▶ [ACTIVITIES]
1 > Answer these questions from the weight-loss story:
(a) At which university did the writer attend college?
(b) How much weight had the writer lost by the summer after the third year of college?
(c) What did the writer first think would bring happiness?
2 > The weight-loss story names the exercise programs the writer tried before finding Zumba Dance Fitness. List them.

I tried all kinds of different exercise programs: P90X, Insanity, home exercise videos. It wasn’t until I discovered Zumba Dance Fitness that I began to love myself all while transforming my body. Zumba became a necessity for me because of the program and the people, and I was given the love I needed when I couldn’t give it to myself. I was always extremely excited to go to Zumba and tell my instructor about my weight loss each week. She and everyone in the class was supportive of my journey. I would walk into class every week and hear a positive comment about my progress. I finally started seeing it for myself!
I used to be so scared of taking photos of myself, but I began to see the beauty I didn’t think existed. I was discovering myself and my identity without the influence of the negativity that had been so engrained in me since childhood. I continued to take care of myself by going to Zumba, running, being mindful of what I put into my body, and saying positive things about myself while I stood in the judging view of the mirror. By the summer after my third year of college at the University of Wyoming, I had successfully lost over 85 pounds. At the beginning of this new story, I thought the answer to finding happiness would be in attaining a new body. I never have been so wrong, yet so glad to be wrong. My happiness came from the process in finding confidence and love for myself.
Becoming healthy is so much more than having a body you’re proud of. It is the process, the journey, and the choices you make in your story to define yourself, understand yourself, and love yourself. I am so grateful for this new story I have only just begun to write, and I am hoping that you find love and gratitude in your story, too. If you are lacking that love, just as I did, then let me be the first in helping you experience that yourself:
You are important, special, beautifully made, and I believe in you. Whatever your goal is, you can reach it. If you ever find yourself in the wrong story, leave. There is an empty book out there just waiting for you to fill its pages.

▶ [Saved data entries]

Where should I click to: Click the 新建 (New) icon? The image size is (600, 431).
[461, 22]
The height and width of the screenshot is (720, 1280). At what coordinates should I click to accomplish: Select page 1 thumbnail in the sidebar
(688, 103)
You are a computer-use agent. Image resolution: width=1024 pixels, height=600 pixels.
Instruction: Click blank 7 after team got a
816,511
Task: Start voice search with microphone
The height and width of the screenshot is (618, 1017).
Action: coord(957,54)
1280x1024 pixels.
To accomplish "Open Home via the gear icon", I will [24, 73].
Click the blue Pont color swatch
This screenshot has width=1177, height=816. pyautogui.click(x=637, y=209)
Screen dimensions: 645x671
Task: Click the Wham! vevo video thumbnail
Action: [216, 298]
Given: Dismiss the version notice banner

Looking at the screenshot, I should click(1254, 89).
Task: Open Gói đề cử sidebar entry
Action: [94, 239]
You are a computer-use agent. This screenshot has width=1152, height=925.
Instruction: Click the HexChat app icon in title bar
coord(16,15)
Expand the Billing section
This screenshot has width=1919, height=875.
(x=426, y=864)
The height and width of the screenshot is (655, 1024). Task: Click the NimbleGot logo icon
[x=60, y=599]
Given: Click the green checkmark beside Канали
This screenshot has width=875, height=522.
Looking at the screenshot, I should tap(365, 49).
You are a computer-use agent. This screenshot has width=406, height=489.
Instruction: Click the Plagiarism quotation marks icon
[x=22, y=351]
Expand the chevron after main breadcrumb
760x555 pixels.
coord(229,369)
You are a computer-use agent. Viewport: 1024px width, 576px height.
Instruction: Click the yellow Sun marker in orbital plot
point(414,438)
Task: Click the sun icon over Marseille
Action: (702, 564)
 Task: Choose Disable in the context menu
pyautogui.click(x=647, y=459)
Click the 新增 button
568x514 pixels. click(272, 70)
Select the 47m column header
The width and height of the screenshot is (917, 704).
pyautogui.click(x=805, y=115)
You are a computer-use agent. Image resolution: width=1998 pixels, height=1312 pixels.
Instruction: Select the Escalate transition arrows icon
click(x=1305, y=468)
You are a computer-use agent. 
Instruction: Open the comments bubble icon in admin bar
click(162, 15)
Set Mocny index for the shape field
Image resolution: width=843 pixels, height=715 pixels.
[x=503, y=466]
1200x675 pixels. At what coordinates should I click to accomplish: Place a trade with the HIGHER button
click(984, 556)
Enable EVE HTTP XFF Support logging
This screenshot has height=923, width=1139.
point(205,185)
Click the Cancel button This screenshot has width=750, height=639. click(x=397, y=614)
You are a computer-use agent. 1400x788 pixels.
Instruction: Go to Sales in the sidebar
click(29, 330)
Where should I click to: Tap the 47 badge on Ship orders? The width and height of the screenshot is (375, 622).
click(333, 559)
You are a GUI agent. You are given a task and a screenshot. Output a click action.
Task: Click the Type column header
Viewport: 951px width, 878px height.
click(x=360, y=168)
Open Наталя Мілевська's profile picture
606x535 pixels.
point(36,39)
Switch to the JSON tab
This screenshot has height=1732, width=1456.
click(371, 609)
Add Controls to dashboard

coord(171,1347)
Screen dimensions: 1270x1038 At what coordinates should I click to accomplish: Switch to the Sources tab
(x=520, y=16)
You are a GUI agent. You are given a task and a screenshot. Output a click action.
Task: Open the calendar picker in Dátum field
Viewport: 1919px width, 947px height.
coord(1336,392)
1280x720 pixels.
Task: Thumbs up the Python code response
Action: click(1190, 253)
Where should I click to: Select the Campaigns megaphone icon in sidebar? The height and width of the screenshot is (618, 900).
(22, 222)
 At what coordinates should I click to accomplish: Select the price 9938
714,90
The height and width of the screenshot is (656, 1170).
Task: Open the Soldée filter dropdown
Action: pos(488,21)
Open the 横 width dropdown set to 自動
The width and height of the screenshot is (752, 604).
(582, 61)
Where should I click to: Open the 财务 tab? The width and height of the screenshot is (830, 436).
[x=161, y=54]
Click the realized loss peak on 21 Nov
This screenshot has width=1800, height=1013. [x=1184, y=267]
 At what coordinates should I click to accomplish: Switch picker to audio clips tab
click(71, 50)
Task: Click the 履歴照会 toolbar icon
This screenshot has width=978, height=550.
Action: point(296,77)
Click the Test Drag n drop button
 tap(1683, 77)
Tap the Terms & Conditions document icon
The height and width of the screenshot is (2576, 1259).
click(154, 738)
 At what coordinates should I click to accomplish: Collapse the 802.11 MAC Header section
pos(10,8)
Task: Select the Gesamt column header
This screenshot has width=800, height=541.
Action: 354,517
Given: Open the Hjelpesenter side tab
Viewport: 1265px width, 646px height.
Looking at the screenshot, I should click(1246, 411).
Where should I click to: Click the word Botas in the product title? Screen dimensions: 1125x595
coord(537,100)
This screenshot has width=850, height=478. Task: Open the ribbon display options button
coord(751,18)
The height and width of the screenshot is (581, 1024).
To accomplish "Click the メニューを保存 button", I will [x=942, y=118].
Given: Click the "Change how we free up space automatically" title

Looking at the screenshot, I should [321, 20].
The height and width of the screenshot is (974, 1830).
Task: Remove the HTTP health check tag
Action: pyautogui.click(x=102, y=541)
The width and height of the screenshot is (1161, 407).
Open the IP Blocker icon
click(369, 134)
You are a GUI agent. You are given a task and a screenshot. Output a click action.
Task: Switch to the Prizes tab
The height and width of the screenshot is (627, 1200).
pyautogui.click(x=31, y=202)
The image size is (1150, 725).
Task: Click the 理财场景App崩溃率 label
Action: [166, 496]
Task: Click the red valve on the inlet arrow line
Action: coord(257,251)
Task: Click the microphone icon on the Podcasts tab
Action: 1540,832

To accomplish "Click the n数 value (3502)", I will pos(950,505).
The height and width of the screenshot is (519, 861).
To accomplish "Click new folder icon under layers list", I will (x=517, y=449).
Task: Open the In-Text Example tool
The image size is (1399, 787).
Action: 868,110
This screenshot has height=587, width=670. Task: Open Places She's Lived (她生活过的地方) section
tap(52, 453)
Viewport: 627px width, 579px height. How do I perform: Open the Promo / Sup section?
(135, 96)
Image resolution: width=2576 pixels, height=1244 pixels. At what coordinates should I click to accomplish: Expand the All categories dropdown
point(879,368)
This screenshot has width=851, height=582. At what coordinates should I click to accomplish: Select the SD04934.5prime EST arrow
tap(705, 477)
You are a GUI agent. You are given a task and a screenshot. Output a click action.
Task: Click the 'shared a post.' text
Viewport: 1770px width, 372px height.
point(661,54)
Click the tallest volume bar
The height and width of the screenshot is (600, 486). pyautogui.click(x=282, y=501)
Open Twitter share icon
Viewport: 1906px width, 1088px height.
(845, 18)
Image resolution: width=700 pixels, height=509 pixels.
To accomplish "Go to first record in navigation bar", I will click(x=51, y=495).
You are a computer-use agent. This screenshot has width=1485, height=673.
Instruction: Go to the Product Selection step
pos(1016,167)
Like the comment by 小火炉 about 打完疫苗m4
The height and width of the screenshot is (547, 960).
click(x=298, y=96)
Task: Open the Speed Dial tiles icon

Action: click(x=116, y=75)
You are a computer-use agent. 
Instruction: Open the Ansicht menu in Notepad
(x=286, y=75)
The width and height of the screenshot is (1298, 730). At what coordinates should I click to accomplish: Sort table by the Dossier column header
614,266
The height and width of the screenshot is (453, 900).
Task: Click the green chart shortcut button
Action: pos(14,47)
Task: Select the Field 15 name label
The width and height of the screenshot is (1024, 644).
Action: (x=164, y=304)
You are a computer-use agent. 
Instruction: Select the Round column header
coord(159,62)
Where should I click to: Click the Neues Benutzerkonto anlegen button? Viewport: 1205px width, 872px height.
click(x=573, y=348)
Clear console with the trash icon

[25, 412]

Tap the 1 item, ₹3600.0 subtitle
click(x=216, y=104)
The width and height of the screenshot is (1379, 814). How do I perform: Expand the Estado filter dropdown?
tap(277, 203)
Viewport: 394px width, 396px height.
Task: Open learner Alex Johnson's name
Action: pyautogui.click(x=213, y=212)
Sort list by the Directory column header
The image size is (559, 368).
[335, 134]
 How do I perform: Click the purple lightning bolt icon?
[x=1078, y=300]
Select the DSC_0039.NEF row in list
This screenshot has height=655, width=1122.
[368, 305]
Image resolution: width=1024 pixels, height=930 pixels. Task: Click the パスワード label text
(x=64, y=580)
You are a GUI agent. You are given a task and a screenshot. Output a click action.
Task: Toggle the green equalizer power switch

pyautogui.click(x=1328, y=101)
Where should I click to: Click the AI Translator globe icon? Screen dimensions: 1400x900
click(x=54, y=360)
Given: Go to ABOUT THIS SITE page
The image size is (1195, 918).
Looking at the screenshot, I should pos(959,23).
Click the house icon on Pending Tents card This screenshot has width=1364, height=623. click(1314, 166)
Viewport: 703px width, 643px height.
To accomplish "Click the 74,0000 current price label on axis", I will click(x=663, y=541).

▶ [SOLUTIONS TO EACH TASK]
1 >
(a) The University of Wyoming
(b) Over 85 pounds
(c) Attaining a new body

2 >
P90X
Insanity
Home exercise videos